March 5, 2011: 5am, excruciatingly severe headache brought me to the point of getting dressed as I planned on driving myself to the ER. My wife said "No you're not, I'm taking you". Within a very short time I found myself with a morphine IV, and 3 different scans performed to confirm the cause/source: a golf ball-sized mass behind my right eye. To summarize, I was quickly whisked away into the medical "protocol" where I spent four days in Parkview Main hospital (wonderful people, btw), had biopsy surgery, then released with the diagnosis: Glioblastoma (GBM).
Needless to say it was the biggest, most sudden eye-opener of my life.
Recovery: Learning the nature of this type of condition left us with an urgency to take immediate action and not waste time. Treatment method: A combination approach of conventional/traditional treatments, supplemented by common sense, high nutrition, natural efforts, and mental/spiritual strength. That is how we proceeded, all the while maintaining the best state of mind and attitude we can, one stage at a time.
First was the traditional 6 weeks of radiation and chemo (Temodar). Obviously it's difficult to poison yourself back to health so I decided to take more responsibility.
Once I could be home on a regular basis I set up a"sanctum in my bedroom where I could study/pray/meditate/breath and just sort things out. In my case I had to become very VIGILANT, mentally, about what I allowed in to my mind. Deliberately allowing only positive thoughts in and keeping guard to not prevent anything negative to enter. A skillI've built over years of study/practice and will always treasure. There was so much content coming at me from every angle that I had to set up boundaries. I even had a hand signal for the family when I felt the need to go read from my treasure of self help books or meditate and they knew to leave me a alone so I could sort things out. My family was very supportive in this, thankfully.
Positive ATTITUDE and STATE OF MIND is truly half the battle if not more. I've heard this so often from people who've beat it, so I knew what had to be done.
Sooo, after my diagnosis I felt like I was quickly ushered into the standard /textbook/protocol / treatment. Which I basically was. "It" was considered inoperable. Anyway, they referred my treatment the Golden Standard treatment for GBM: 6 weeks of radiation / oral chemo. It went fairly quickly for me and I never had nausea fortunately. This was followed by a year of lower dose maintenance chemo.

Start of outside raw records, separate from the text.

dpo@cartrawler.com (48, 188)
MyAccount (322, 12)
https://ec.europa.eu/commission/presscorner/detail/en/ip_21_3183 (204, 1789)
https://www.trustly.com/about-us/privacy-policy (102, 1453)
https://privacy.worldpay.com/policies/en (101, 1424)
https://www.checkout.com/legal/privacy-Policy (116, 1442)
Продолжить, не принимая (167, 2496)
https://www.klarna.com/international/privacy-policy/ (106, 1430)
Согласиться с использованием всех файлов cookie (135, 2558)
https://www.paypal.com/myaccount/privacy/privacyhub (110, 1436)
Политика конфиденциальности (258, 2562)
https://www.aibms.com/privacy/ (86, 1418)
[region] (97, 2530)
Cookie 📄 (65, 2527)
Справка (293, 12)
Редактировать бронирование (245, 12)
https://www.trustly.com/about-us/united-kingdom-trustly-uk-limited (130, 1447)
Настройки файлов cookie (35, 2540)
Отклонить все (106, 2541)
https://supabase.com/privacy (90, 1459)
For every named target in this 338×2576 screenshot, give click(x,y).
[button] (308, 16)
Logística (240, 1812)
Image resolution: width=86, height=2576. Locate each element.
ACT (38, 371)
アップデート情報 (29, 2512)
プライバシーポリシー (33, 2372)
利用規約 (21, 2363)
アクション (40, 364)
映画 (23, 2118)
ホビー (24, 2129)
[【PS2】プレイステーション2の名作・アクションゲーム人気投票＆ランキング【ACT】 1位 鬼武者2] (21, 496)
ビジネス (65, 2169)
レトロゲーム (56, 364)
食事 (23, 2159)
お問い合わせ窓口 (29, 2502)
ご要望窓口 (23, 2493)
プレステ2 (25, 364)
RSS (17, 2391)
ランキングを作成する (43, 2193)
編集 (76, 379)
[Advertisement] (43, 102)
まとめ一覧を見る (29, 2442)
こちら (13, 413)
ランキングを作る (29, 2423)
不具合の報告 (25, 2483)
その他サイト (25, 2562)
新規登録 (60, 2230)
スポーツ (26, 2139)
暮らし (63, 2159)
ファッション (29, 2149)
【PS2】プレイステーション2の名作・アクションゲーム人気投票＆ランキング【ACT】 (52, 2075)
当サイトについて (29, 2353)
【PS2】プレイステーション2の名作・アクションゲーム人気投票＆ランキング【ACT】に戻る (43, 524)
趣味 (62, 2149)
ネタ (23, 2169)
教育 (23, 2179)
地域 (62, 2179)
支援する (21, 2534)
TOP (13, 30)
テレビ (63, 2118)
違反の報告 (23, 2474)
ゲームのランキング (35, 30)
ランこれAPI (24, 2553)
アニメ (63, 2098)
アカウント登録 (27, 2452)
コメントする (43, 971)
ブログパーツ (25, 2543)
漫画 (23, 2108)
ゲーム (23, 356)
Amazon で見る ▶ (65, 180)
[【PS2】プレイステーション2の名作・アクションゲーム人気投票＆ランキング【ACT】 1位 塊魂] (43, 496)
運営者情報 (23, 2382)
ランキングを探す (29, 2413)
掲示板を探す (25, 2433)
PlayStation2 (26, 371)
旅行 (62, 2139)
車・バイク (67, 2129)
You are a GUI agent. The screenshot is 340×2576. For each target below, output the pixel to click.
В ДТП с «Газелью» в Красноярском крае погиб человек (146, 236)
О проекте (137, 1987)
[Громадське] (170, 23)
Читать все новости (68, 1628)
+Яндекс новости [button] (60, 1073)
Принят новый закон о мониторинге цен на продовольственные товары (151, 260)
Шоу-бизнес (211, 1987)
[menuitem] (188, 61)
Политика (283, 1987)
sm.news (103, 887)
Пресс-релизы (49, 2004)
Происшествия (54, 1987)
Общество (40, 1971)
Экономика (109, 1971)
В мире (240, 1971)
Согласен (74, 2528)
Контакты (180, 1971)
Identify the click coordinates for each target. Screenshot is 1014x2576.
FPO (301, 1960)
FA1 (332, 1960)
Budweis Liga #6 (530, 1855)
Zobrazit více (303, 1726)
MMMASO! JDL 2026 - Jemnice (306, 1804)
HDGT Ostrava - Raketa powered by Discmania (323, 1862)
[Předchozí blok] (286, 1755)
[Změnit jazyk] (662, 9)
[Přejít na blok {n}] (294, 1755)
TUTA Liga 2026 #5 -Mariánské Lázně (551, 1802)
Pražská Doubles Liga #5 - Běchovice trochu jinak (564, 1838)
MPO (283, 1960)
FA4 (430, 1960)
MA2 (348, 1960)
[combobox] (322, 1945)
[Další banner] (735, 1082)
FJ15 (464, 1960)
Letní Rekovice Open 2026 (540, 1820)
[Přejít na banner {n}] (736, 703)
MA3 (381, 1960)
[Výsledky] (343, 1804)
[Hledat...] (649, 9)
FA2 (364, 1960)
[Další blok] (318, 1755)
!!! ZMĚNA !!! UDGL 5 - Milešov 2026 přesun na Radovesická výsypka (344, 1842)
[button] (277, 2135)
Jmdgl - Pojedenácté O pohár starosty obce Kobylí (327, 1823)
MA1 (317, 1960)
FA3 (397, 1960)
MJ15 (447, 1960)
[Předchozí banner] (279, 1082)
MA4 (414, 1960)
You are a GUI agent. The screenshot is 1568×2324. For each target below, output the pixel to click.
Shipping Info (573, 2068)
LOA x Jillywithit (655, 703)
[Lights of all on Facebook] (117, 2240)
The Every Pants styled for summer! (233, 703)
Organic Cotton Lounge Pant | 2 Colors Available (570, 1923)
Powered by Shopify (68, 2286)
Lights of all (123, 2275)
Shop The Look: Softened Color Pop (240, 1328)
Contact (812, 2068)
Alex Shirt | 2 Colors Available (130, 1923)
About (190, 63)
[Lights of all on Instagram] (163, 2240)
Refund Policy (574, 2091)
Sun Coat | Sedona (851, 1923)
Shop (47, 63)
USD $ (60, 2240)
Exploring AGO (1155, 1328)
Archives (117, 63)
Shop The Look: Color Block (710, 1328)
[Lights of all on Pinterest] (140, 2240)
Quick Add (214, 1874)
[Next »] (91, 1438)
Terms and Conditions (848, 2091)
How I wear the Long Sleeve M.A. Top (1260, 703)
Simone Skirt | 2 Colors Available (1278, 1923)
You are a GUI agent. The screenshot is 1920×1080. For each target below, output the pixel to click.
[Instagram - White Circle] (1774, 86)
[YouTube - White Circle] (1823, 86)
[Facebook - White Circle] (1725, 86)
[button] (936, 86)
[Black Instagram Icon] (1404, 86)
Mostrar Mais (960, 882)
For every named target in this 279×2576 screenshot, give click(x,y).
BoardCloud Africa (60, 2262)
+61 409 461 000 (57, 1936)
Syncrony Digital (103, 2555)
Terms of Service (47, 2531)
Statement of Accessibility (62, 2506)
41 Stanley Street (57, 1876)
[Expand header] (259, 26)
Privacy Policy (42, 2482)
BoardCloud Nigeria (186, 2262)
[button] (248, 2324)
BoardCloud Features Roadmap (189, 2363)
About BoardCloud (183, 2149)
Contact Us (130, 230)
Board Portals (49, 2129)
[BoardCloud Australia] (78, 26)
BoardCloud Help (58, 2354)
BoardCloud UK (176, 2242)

Once I started the Gerson diet (lots of raw veggies & fruit) No sugar.) I began getting some impressive MRI scans. The oncologist was impressed and said "keep doing whatever you're doing." One scan actually showed an empty mesh material where a tumor "used to be". So obviously, the raw diet and green chlorophyl alkalizing was effective, thus I continued and got more good scans.
However, Thursday, 7th, just when I thought I had everything under control–and was feeling great (it's been almost 3 years!) I had a seizure that put me back in Parkview Hospital for over 2 days. The tumor in my upper right temporal had returned and I had lost use of my left arm. The ONLY good thing about this is that now the tumor was accessible for surgery for the first time in one single spot. So we decided to go forward with it. So glad I did it. I'm home now recovering swiftly with very little, if any side effects. Feels wonderful to be normal again and walk the dog, get the mail, etc.
AND I'm back to work providing estimates for my work! www.bthompson.net
My staples come out in 2 weeks. Can't wait. Also, at that time will begin a very promising non-chemo treatment called Avastin which is a super-drug that targets only cancer cells and cuts off their bolos supply. It's been successful across the board with the exception of breast cancer.
This is where I'm at currently and can only see things improving from here on, as I'm slowly being taking off all the meeds one at a time. Knowing now, that my personal efforts have pay off has given me confidence. Be vigilant with what you allow into your mind and my body. Allow only the good.
I do hope someone is able go GLEAN something useful from my story. It's been a long 3 year journey but so much wisdom has been gained and hopefully this story or of survival will help someone along the way. That's my hope. My very best to anyone about to enter this journey. All the very best.